Dear colleagues and co-workers on the Teves family project.
I hope this message finds you well. I am writing to seek your insights regarding a longstanding question in the genealogy of the TEVES-VILLAMIL family and its various branches. As you know, I have been researching the relationship between my great-great-grandfather, Manuel Pastor y Landero (Cádiz, 1829–Seville, 1889), https://es.wikipedia.org/wiki/Manuel_Pastor_y_Landero , and Eugenia Teves Villamil (Dumaguete, 1827 or 1836–?), from whom two daughters were reportedly born.
Many genealogists include this relationship in their family trees, though there are discrepancies concerning the birth years and number of daughters. While studying Eugenia’s sisters, I discovered that another Spaniard from Cádiz, José Pastor (b. 1840), also emigrated to Dumaguete and married Estefania Teves Villamil, later remarrying her niece Fausta Teves Patrimonio. José Pastor’s father was Manuel Pastor Meléndez, also from Cádiz.
During my recent visit to Dumaguete, I noticed considerable confusion between Manuel Pastor y Landero and the family descending from José Pastor Meléndez. Their children were cousins, shared the same surnames (Pastor and Teves), and even lived close to each other. All my sources have stated that Eugenia Teves’s partner and the father of Carmen Leandra and Maria de la Concepción Pastor Teves was my ancestor, Manuel Pastor y Landero.

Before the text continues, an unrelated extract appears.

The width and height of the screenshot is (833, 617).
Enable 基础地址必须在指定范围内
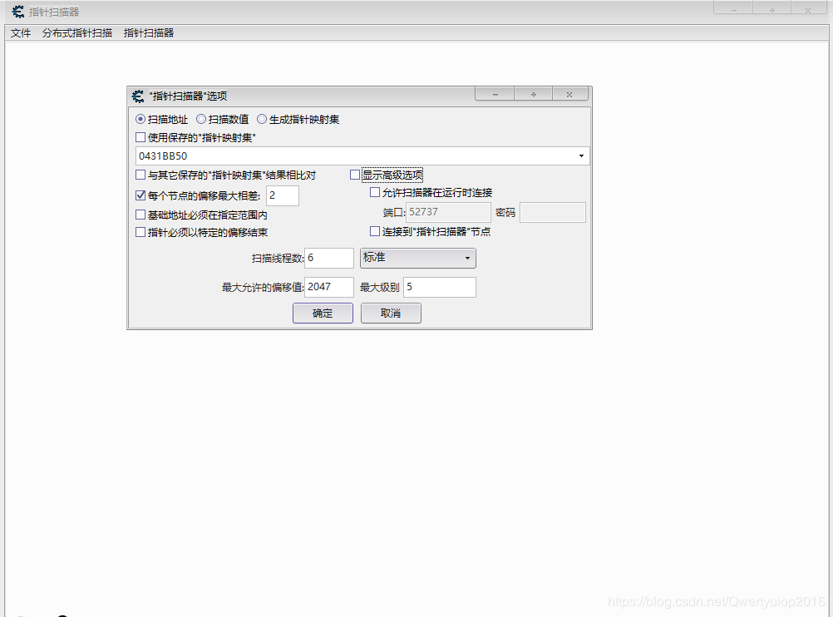click(140, 214)
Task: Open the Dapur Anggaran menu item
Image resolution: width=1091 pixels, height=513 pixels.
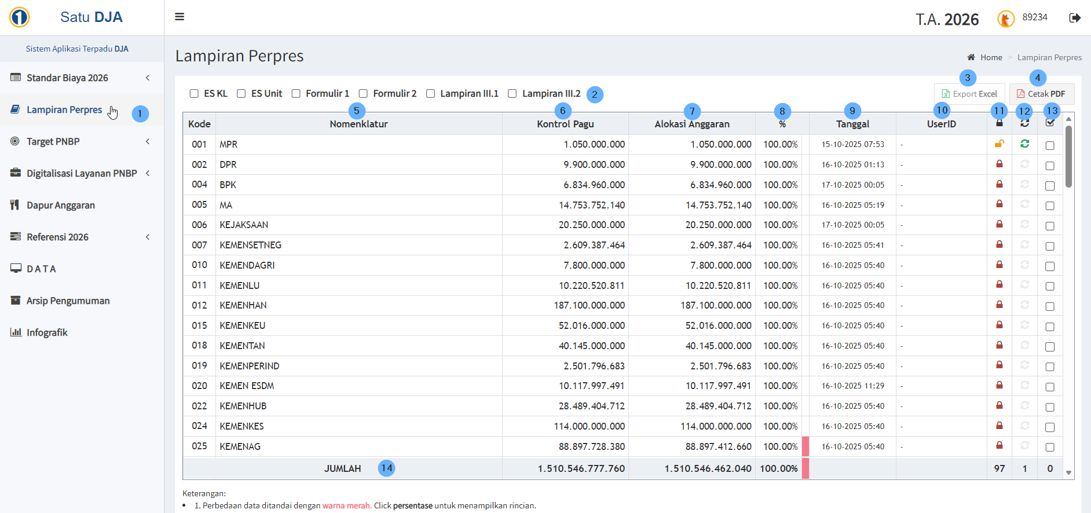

However, the estimated timelines suggest that he would have had children with Eugenia at the same time as with my great-great-grandmother Fanny Mora Delauneux, or, if the daughters were born a decade earlier, Manuel would have been very young.
Recently, a source working with church archives has suggested that the father of Carmen and Concepción, and the husband of Eugenia, was Manuel Pastor Meléndez, not Pastor y Landero. If this interpretation is correct, it would mean my ancestor likely never lived in the Philippines and had no relationship or children there.
I would like to ask your opinion on this possibility. Do you have any documentary evidence (baptisms, marriages, deaths, censuses, etc.) confirming whether the Manuel Pastor who appears in Dumaguete in the mid-19th century was Manuel Pastor y Landero or Pastor Meléndez? How do you think we could continue investigating this matter?
Thank you very much for your time and any information you can share.